━━━ Raw data
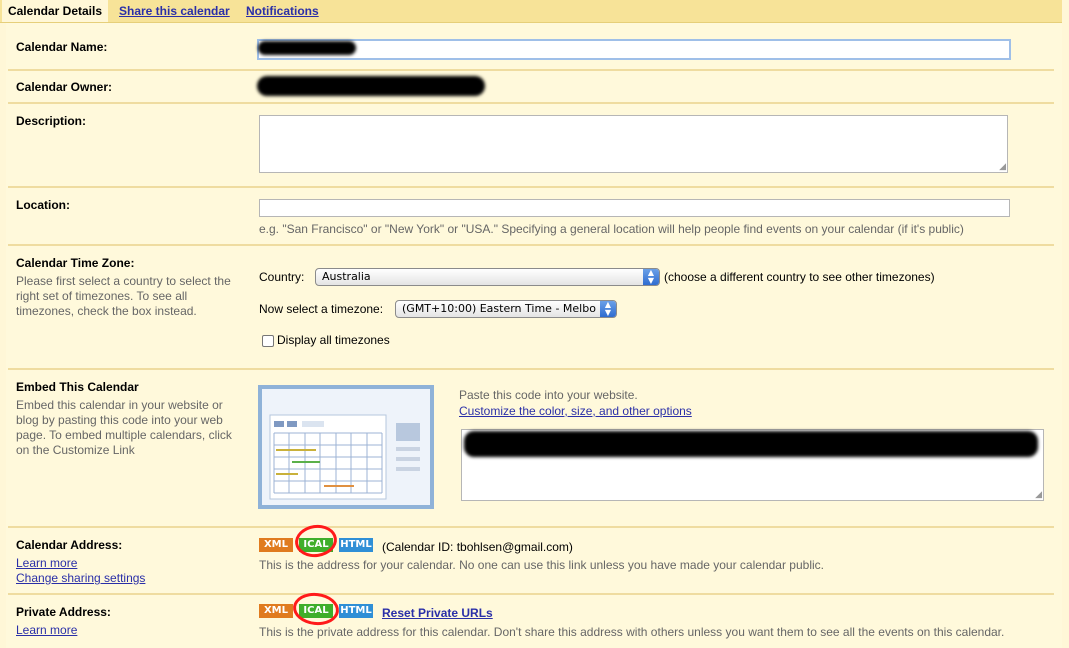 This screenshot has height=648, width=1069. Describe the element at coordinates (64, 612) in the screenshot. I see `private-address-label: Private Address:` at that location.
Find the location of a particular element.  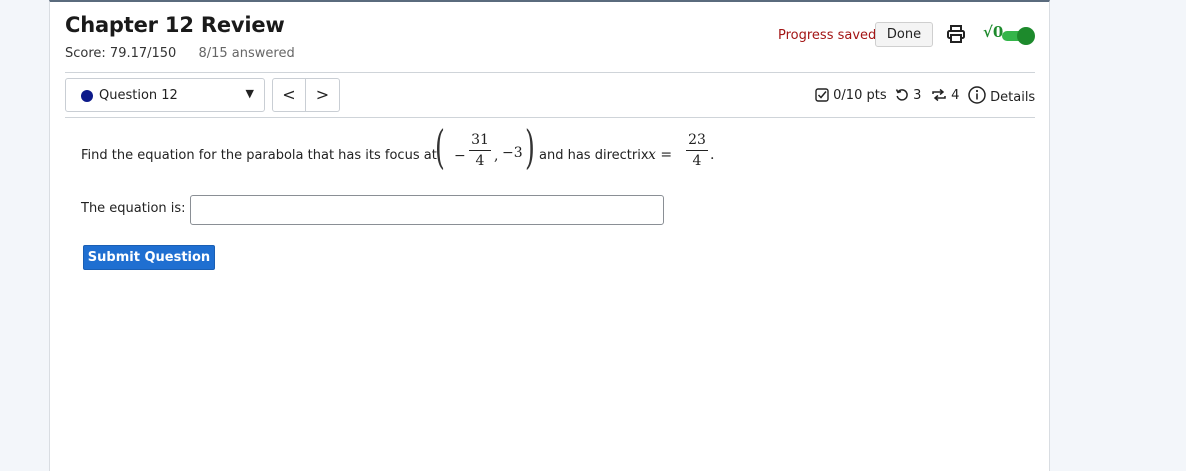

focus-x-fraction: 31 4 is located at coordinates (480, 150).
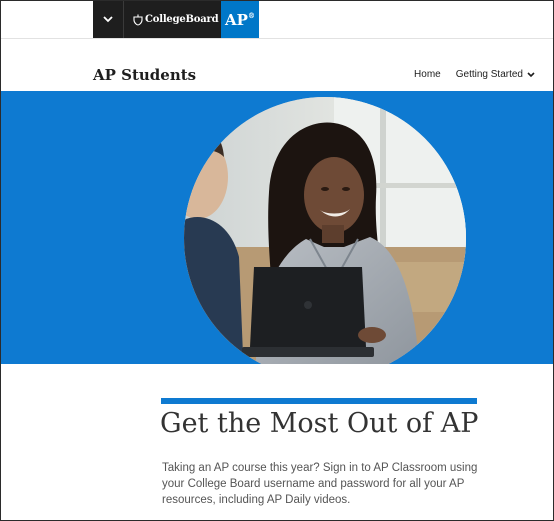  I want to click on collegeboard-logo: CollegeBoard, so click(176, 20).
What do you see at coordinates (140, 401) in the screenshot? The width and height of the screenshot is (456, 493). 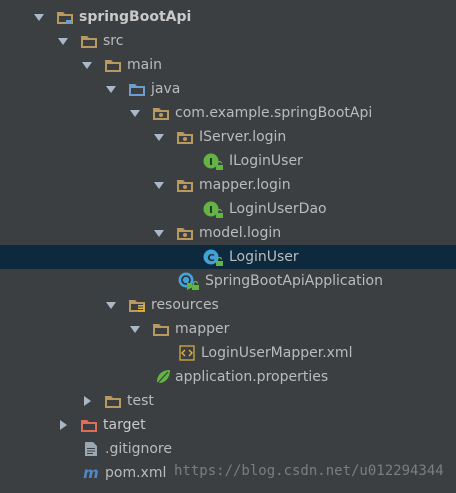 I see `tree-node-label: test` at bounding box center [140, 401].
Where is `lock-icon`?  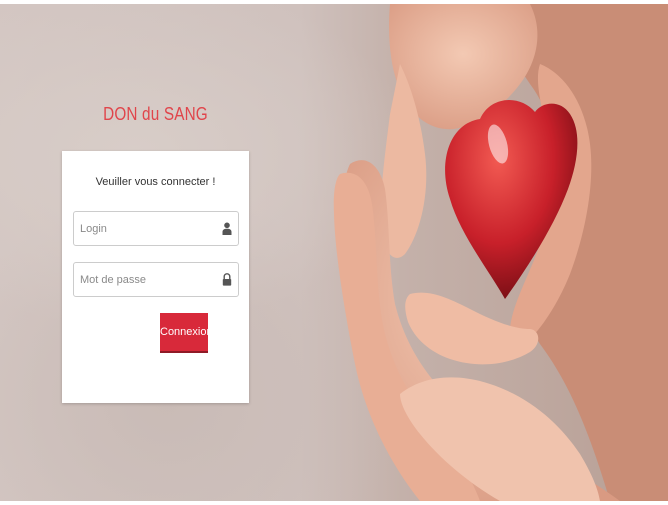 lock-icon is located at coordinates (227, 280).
━━━━━━
━━━ Raw data
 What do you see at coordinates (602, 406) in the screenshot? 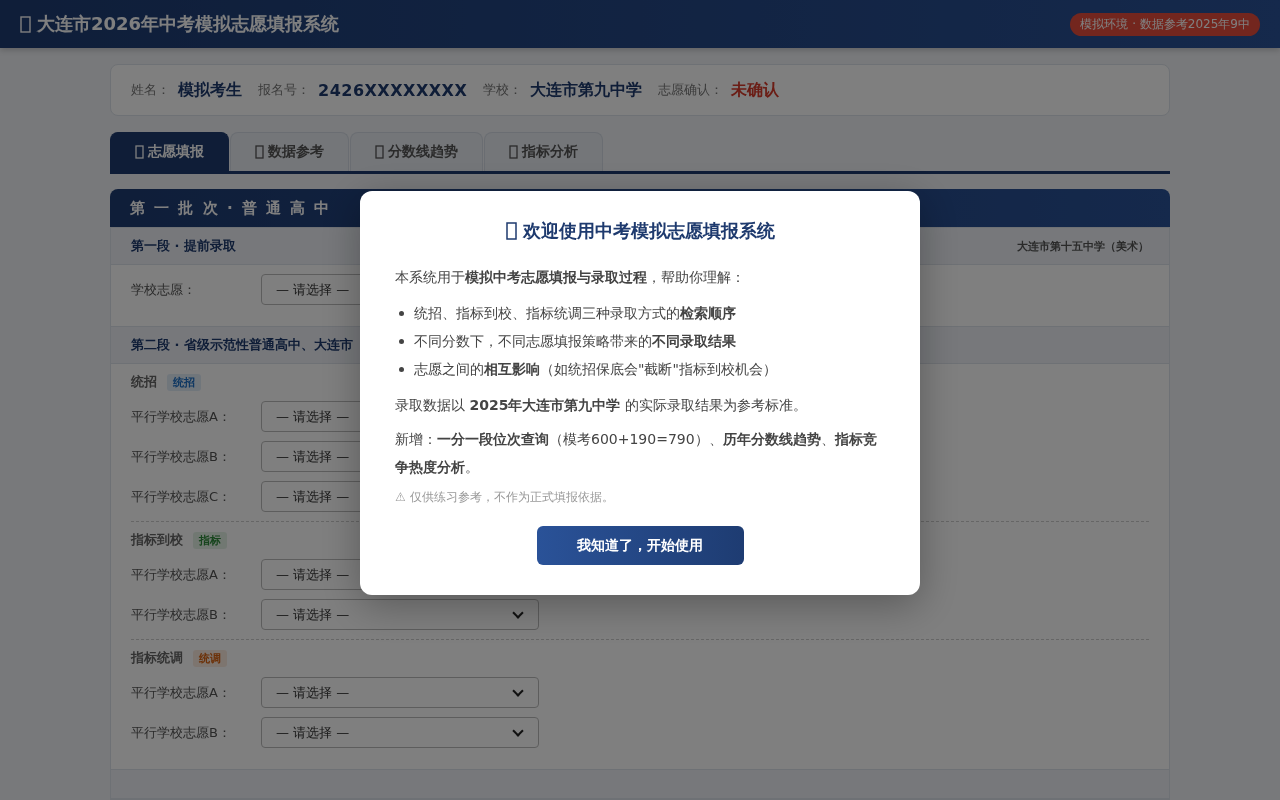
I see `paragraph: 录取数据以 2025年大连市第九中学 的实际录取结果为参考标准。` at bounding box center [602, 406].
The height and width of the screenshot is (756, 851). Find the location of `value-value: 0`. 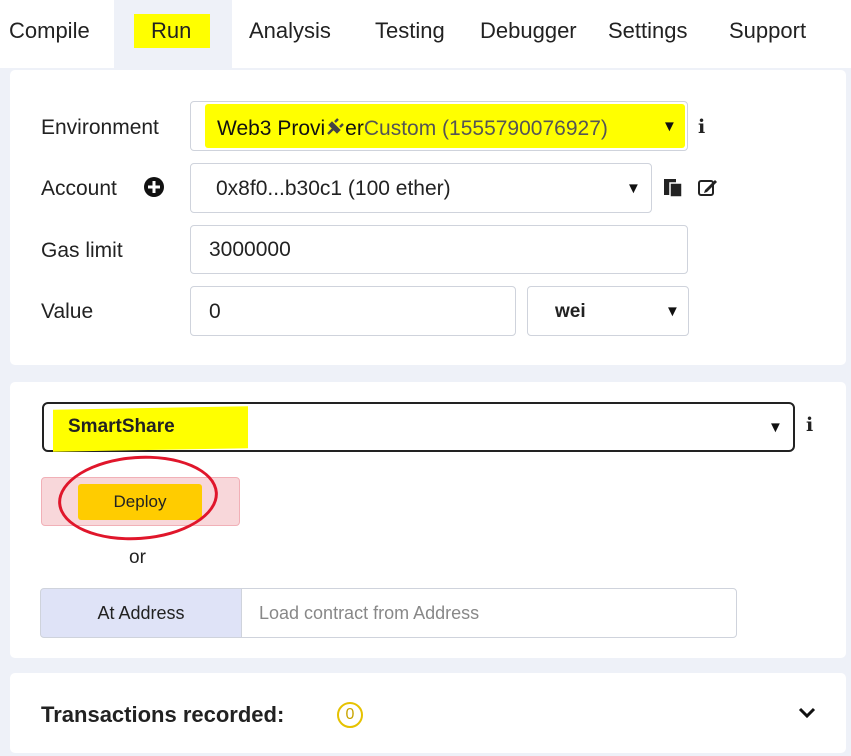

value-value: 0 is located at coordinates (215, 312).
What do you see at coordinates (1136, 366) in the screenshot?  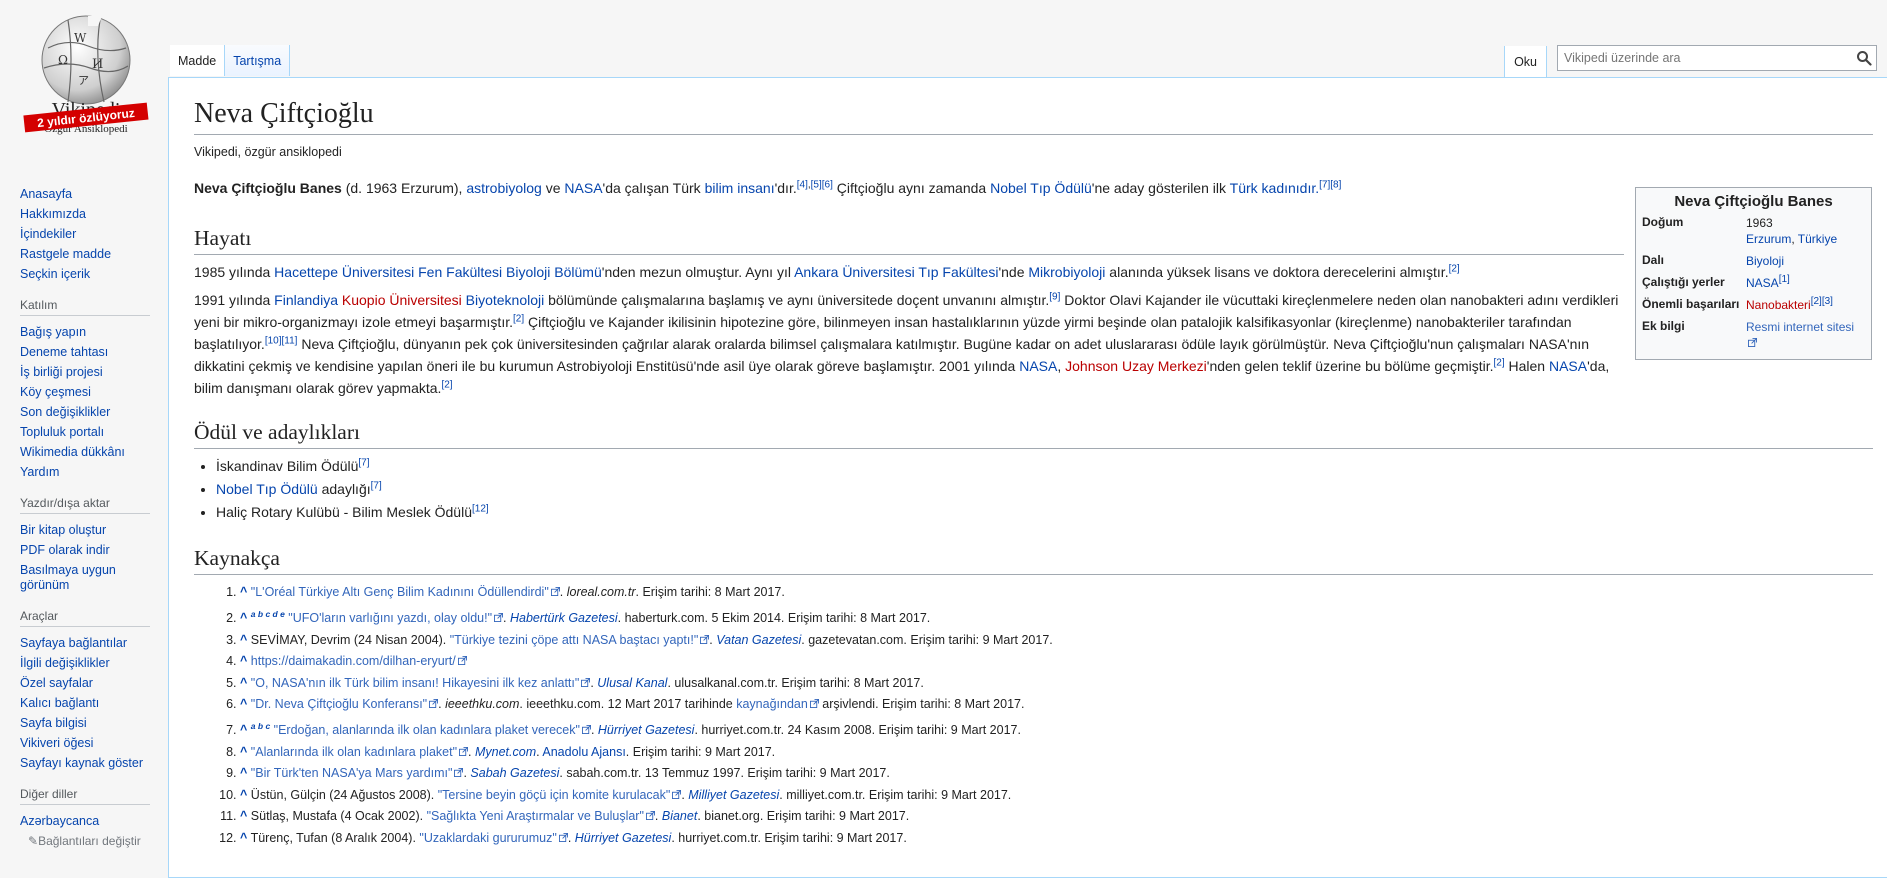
━━━━━━
━━━ Raw data
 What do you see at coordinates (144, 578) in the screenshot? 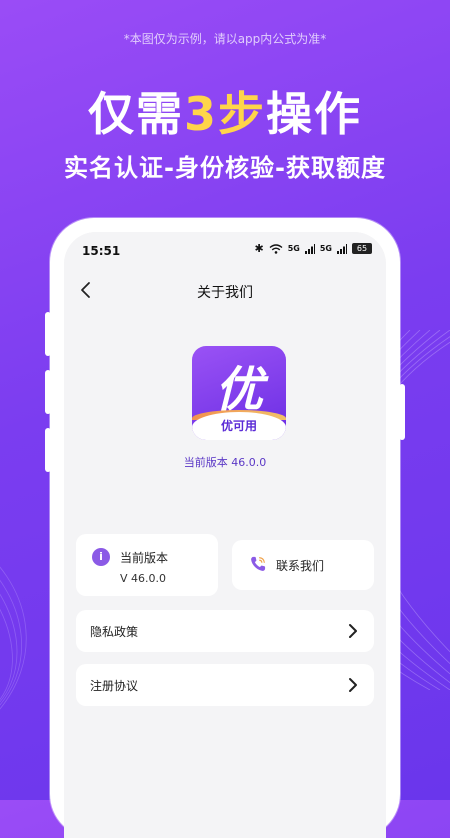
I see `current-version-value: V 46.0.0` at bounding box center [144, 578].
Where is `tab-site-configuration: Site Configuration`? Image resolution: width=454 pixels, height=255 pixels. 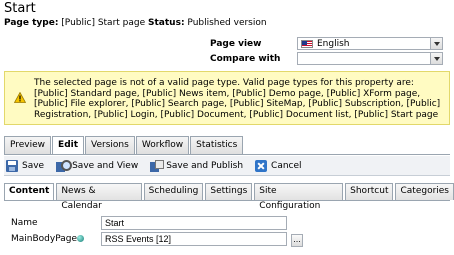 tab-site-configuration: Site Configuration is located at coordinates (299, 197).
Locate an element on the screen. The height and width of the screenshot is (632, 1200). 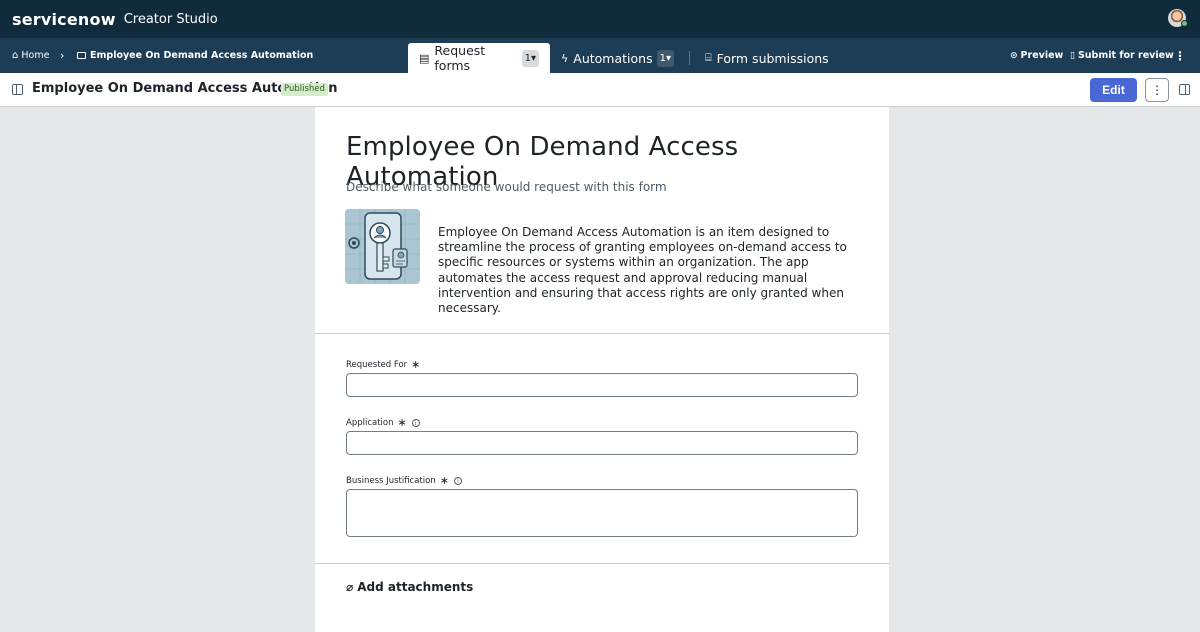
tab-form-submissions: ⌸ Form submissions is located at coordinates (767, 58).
━━━━━━
What you should do: Repeat the entries above verbatim, starting at the line that contains "What do you see at coordinates (144, 578)" and ending at the line that contains "center [144, 578].", both lines included. Leave the pictures out of your answer.

Output for this task:
 What do you see at coordinates (144, 578) in the screenshot? 
I see `current-version-value: V 46.0.0` at bounding box center [144, 578].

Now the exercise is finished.